Johnny died in 2003.
Louis Unser
Louis J. “Louie” Unser, was the second of the four Unser brothers from Albuquerque who dominated Indianapolis, Pikes Peak Hill Climb and countless tracks in between. The younger twin brother of Jerry and older brother of Bobby and Al, Louie won the stock car class at the Pikes Peak Hill Climb in 1960 and 1961. But while his siblings earned their fame and fortune as racing drivers, Louie’s greatest talents lay in tuning racecars instead. He served as the chief mechanic on Jerry and Al’s rookie Indianapolis 500 appearances in 1958 and 1965 respectively, and he earned “Mechanic of the Year” honors for his efforts in securing Jerry’s United States Auto Club stock car championship in 1957.

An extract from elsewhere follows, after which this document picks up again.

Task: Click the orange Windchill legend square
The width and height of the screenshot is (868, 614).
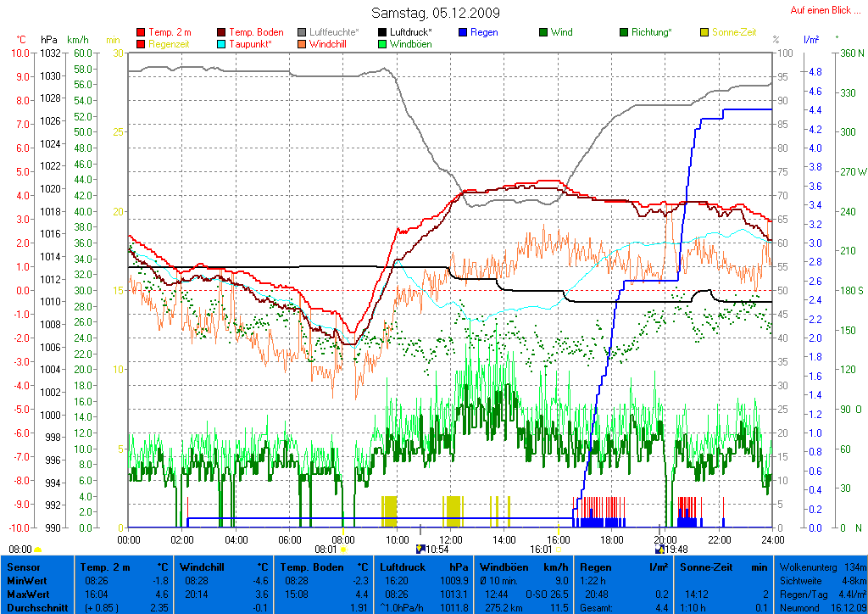Action: click(x=303, y=43)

In the early 1960’s Louie served as an engine builder, machinist, mechanic, crew chief, and/or crewman for legendary team owners such as Carroll Shelby and Bill Stroppe. Despite being diagnosed with MS in 1964 and becoming increasingly wheelchair-bound in his later years, he remained active in his renowned engine shop in Fullerton, CA, where he built race-winning motors for Bobby, Mario Andretti, and many others over the next three and a half decades.
The longtime resident of Anaheim worked tirelessly on behalf of MS research and fundraising, being named MS “Father of the Year” in 1982 for his efforts. He passed away 2004.